> _How to complete this task_
For the records that follow, please set down exactly the lines between the one holding "The width and height of the screenshot is (1228, 711)." and the one holding "Click the Default chunk size field", inclusive, and only those.

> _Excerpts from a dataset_

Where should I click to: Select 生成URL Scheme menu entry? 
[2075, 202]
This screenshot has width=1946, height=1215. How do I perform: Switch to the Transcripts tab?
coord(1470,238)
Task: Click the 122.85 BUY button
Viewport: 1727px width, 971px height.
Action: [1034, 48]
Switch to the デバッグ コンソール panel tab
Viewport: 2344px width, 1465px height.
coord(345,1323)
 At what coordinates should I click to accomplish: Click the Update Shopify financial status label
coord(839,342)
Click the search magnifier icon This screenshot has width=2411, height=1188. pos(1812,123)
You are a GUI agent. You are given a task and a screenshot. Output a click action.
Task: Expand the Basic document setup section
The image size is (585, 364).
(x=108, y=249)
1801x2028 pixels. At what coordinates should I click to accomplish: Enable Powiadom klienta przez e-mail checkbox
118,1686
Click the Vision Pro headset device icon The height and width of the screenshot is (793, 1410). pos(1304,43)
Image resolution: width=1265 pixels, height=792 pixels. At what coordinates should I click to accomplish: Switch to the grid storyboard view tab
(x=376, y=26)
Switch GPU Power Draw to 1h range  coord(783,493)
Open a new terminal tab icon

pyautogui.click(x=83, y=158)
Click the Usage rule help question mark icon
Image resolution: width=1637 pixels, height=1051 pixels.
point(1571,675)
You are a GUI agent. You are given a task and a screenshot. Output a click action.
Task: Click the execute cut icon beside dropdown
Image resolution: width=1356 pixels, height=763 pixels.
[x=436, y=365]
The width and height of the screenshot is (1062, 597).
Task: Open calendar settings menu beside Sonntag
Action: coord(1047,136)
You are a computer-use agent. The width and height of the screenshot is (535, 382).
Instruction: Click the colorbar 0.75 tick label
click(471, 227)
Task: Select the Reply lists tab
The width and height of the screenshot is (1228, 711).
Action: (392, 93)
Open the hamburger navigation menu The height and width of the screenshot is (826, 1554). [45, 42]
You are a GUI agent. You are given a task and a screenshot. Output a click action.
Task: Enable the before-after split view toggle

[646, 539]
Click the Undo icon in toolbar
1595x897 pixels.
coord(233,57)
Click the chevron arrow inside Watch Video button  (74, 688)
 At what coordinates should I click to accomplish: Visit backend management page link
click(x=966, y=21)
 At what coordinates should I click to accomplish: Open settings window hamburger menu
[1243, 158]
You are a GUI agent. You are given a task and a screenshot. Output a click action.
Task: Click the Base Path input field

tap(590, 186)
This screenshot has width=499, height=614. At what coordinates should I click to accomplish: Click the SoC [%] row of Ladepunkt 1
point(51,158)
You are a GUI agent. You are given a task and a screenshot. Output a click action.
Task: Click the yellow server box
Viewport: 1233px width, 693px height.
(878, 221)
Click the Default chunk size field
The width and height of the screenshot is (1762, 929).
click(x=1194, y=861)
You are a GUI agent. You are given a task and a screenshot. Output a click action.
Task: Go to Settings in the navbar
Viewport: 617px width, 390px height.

> _Written reply_
The width and height of the screenshot is (1228, 711).
Action: (392, 93)
Open the hamburger navigation menu The height and width of the screenshot is (826, 1554). [45, 42]
You are a GUI agent. You are given a task and a screenshot. Output a click action.
Task: Enable the before-after split view toggle

[646, 539]
Click the Undo icon in toolbar
1595x897 pixels.
coord(233,57)
Click the chevron arrow inside Watch Video button  (74, 688)
 At what coordinates should I click to accomplish: Visit backend management page link
click(x=966, y=21)
 At what coordinates should I click to accomplish: Open settings window hamburger menu
[1243, 158]
You are a GUI agent. You are given a task and a screenshot. Output a click action.
Task: Click the Base Path input field

tap(590, 186)
This screenshot has width=499, height=614. At what coordinates should I click to accomplish: Click the SoC [%] row of Ladepunkt 1
point(51,158)
You are a GUI agent. You are given a task and a screenshot. Output a click action.
Task: Click the yellow server box
Viewport: 1233px width, 693px height.
(878, 221)
Click the Default chunk size field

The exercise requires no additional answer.